§ **Problem description**
Copy the listing from the line that has "Task: Open the 扫描模式 全场高速扫描 dropdown" through the line that has "Action: [x=1659, y=462]", substituting "image" for "screenshot" and keeping everything else the same.

§ **Data section**
============================================================
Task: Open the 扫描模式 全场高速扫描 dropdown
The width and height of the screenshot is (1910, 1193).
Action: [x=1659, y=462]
============================================================
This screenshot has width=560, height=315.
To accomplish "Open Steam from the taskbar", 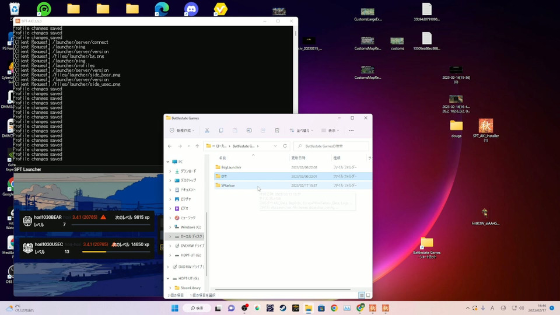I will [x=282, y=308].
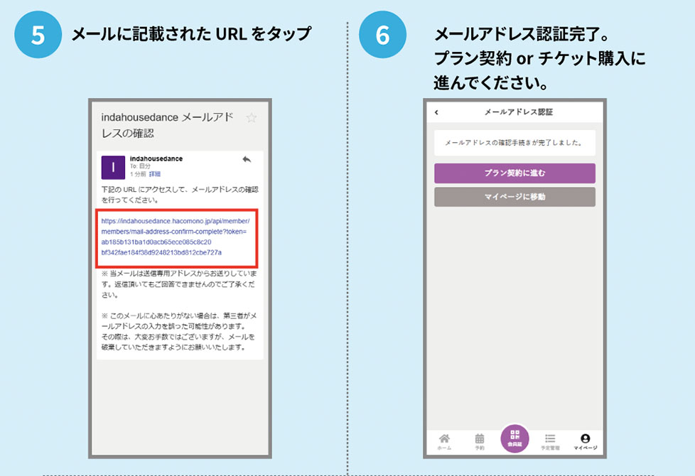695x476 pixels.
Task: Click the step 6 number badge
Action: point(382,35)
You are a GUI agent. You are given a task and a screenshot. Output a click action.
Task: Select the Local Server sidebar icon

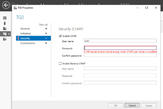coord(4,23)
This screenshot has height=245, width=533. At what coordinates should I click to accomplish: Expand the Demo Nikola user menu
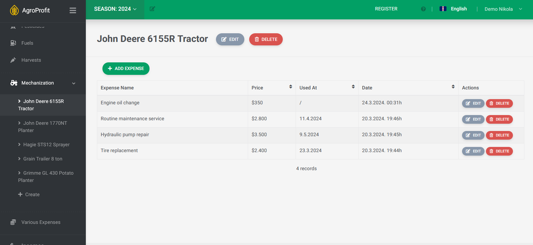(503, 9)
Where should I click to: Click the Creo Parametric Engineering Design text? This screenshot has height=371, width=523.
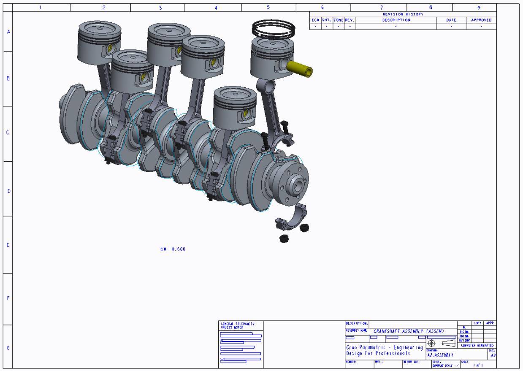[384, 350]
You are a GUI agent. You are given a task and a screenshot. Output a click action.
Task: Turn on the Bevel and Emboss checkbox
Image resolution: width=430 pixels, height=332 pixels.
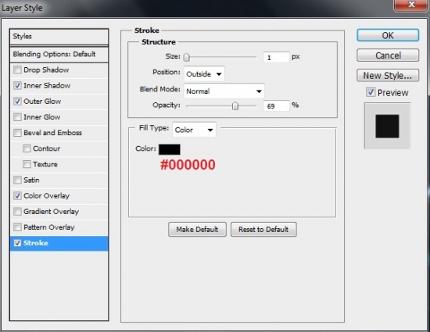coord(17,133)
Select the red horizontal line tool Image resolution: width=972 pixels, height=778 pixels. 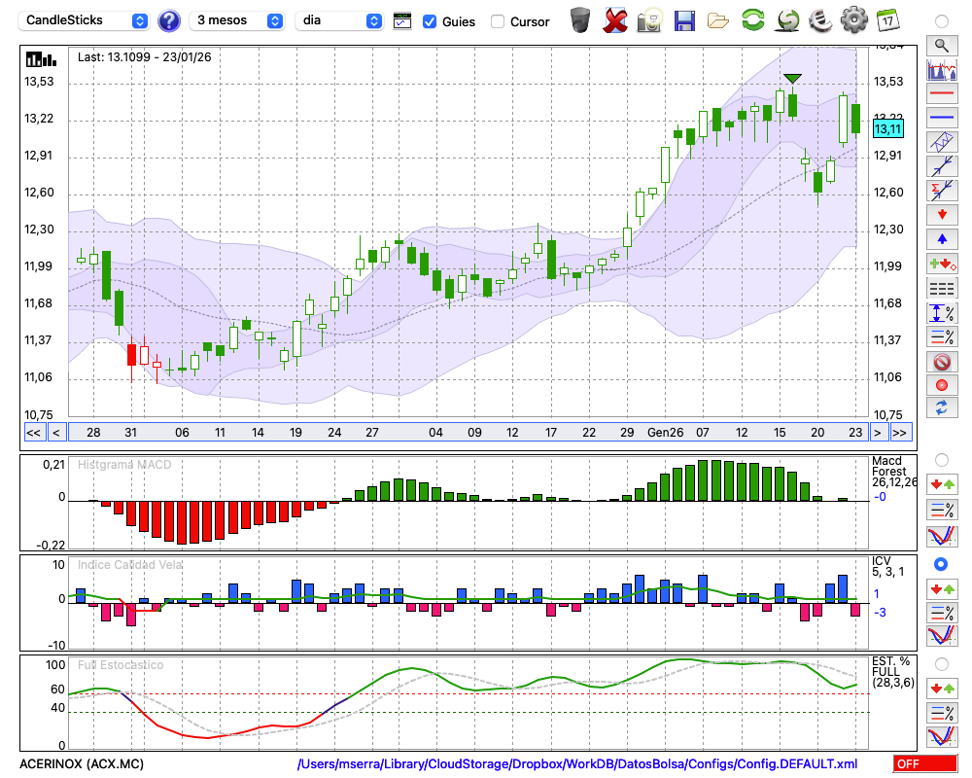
============================================================
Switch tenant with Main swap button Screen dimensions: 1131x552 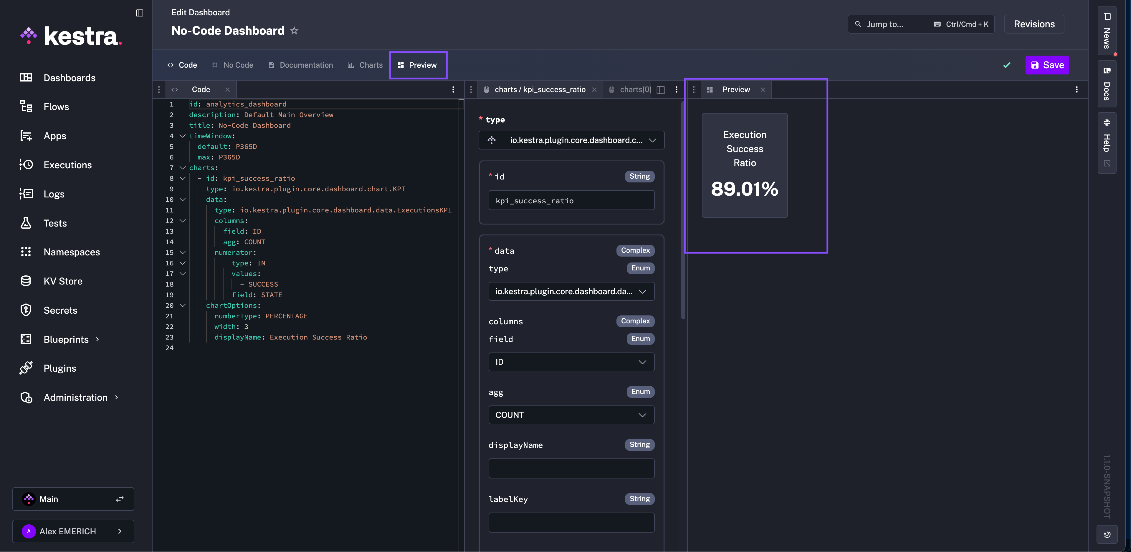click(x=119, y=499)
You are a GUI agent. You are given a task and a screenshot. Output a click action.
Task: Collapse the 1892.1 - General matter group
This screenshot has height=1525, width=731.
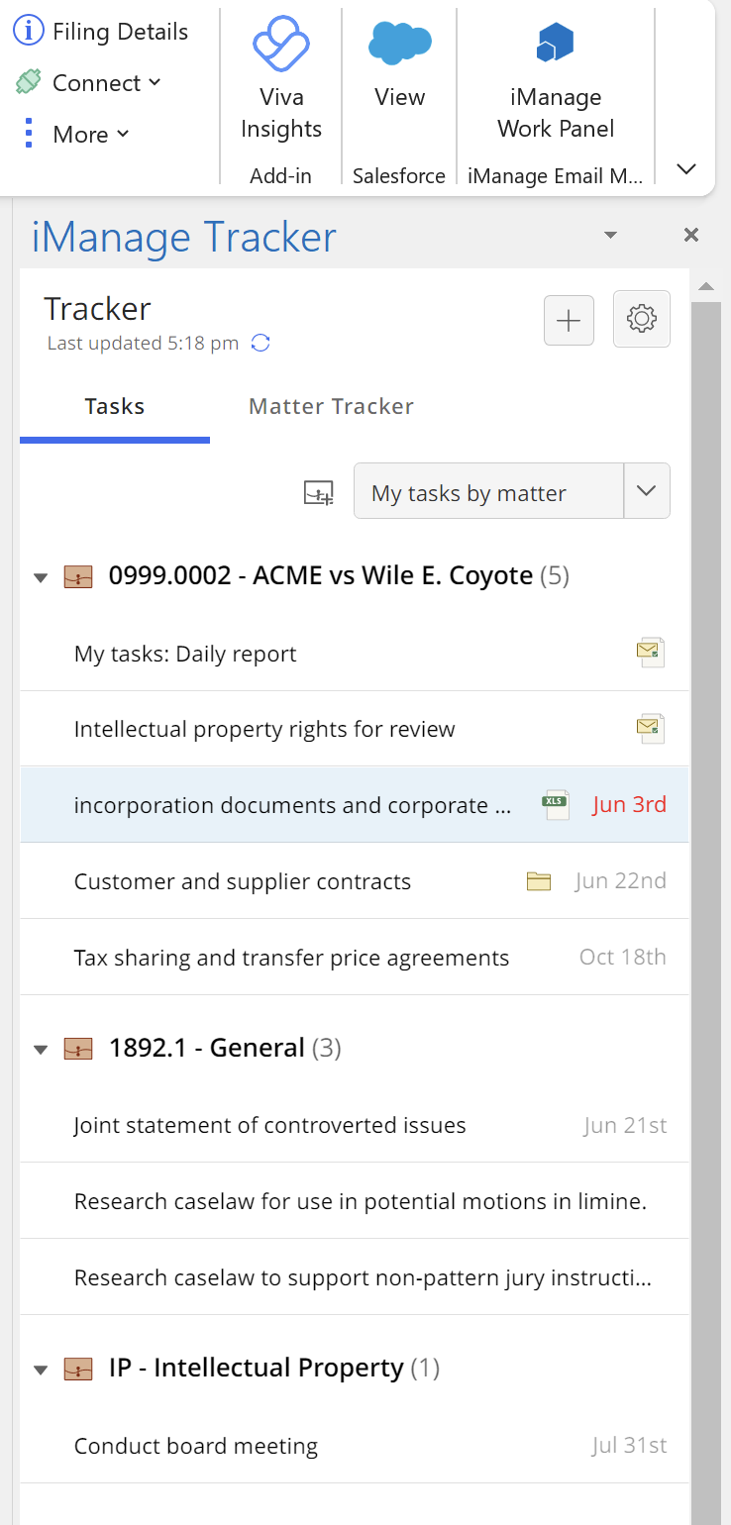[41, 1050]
============================================================
§ **Exercise response**
Task: Open the 扫描模式 全场高速扫描 dropdown
The width and height of the image is (1910, 1193).
Action: [x=1659, y=462]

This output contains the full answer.